Ocho incendios forestales en Ourense, Maside, Punxín y Amoeiro fueron provocados por chispas de un tren el lunes 13 de julio de 2026. La causa no fue accidental ni intencional. Fue negligencia. Adif no cumplió su obligación legal de mantenimiento. Las consecuencias afectan a la seguridad pública, al medio ambiente y a la economía local.
¿Qué causó los incendios forestales en Ourense?
Los ocho focos se originaron simultáneamente durante el paso de un tren. Todos compartían el mismo origen: chispas generadas por fricción o fallos técnicos en infraestructura mal mantenida.
El presidente de la Diputación de Ourense, Luis Menor, lo calificó claramente: «Esto es una negligencia, no es un accidente».
No hubo sabotaje ni intención. Hubo omisión. Adif no desbrozó zonas críticas. No revisó sistemas de frenado ni limpió rieles. No actuó ante el riesgo conocido de sequía extrema y vegetación acumulada.
Falta de prevención en zonas de alto riesgo
Las vías afectadas atraviesan zonas con alta carga de biomasa. El entorno no estaba desbrozado. Eso viola el Real Decreto 1171/2022, que exige gestión preventiva de vegetación en 15 metros a cada lado de la vía.
Además, el Plan Nacional de Prevención de Incendios Forestales obliga a coordinación entre Adif, comunidades autónomas y ayuntamientos. Esa coordinación falló.
¿Quién es legalmente responsable de los daños?
La responsabilidad recae directamente sobre Adif. Como gestor de la infraestructura ferroviaria, tiene deberes de seguridad objetivos bajo la Ley 38/2015 de Carreteras y Ferrocarriles.

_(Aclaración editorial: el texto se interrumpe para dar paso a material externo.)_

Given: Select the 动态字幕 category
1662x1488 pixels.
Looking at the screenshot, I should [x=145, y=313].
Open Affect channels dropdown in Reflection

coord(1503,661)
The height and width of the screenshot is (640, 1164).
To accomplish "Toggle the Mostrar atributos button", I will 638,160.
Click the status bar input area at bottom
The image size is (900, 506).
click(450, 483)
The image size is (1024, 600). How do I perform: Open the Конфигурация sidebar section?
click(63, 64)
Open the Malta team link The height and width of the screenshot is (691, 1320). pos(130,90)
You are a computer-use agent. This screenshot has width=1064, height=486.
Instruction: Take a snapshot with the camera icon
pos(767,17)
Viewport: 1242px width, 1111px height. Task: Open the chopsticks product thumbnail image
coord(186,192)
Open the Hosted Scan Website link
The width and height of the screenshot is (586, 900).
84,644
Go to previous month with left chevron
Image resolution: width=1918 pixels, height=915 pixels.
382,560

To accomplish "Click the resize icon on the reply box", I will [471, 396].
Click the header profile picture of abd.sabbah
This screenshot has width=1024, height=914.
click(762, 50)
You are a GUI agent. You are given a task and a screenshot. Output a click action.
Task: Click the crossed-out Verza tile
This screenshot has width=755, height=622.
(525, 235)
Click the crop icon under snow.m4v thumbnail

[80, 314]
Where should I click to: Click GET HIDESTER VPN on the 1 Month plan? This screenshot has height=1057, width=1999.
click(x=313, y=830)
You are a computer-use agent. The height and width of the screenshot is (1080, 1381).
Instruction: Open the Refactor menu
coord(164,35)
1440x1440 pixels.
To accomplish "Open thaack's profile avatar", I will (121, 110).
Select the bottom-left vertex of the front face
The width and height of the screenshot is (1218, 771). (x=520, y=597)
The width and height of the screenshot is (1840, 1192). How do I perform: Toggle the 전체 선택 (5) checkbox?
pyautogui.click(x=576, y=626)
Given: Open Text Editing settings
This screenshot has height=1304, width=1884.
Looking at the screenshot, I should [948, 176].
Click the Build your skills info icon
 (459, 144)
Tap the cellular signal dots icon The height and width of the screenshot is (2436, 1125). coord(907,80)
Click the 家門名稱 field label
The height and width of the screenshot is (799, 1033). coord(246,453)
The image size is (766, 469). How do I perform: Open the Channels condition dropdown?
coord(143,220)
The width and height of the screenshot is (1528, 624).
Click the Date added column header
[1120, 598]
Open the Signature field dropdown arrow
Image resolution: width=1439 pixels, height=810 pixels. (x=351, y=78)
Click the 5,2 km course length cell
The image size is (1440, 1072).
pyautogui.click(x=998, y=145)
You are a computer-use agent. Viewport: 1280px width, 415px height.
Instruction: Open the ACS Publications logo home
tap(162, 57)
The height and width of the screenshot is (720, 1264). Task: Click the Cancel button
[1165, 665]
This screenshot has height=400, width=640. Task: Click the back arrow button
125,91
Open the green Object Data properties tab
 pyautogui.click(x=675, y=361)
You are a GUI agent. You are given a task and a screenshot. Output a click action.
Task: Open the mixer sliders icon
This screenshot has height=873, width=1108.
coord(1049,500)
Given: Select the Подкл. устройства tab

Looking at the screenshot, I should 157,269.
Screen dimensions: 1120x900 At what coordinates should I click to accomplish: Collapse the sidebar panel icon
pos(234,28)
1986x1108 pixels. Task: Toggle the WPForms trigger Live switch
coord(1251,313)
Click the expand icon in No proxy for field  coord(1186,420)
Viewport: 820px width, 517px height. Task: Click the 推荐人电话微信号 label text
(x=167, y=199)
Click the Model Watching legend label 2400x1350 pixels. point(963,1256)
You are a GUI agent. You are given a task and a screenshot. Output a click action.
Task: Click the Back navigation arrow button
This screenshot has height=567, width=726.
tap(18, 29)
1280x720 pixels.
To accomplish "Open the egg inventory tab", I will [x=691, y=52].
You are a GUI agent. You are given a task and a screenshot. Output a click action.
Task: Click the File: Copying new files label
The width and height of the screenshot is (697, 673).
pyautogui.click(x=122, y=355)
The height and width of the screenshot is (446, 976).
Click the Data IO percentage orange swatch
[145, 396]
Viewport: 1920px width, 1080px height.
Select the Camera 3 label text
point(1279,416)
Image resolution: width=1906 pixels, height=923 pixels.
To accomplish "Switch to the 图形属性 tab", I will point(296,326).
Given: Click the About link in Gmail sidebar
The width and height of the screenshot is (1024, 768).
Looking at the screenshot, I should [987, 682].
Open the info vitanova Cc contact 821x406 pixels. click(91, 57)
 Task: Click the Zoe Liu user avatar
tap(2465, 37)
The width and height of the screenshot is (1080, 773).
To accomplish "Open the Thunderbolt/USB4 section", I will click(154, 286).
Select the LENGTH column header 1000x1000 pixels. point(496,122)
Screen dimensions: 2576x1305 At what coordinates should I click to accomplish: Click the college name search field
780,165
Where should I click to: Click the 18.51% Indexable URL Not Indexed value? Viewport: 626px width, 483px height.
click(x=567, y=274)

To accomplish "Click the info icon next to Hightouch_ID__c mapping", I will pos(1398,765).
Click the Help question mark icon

No basta con alegar «fuerza mayor». La jurisprudencia del Tribunal Supremo (STS 245/2021) establece que la mera presencia de vegetación inflamable no exime de responsabilidad si hubo falta de mantenimiento.
Los afectados —propiedades rurales, explotaciones agrícolas, comunidades de vecinos— pueden reclamar daños materiales y ambientales. También se abre la puerta a sanciones administrativas por la Agencia Estatal de Seguridad Ferroviaria (AESF).
¿Qué dice la normativa europea?
El Reglamento (UE) 2016/798 impone a los gestores de infraestructura el deber de garantizar la seguridad funcional. Incluye la gestión del riesgo de incendio como parte del Sistema de Gestión de la Seguridad (SGS). Adif no ha demostrado cumplimiento documental.
¿Cuál es el impacto económico real de estos incendios?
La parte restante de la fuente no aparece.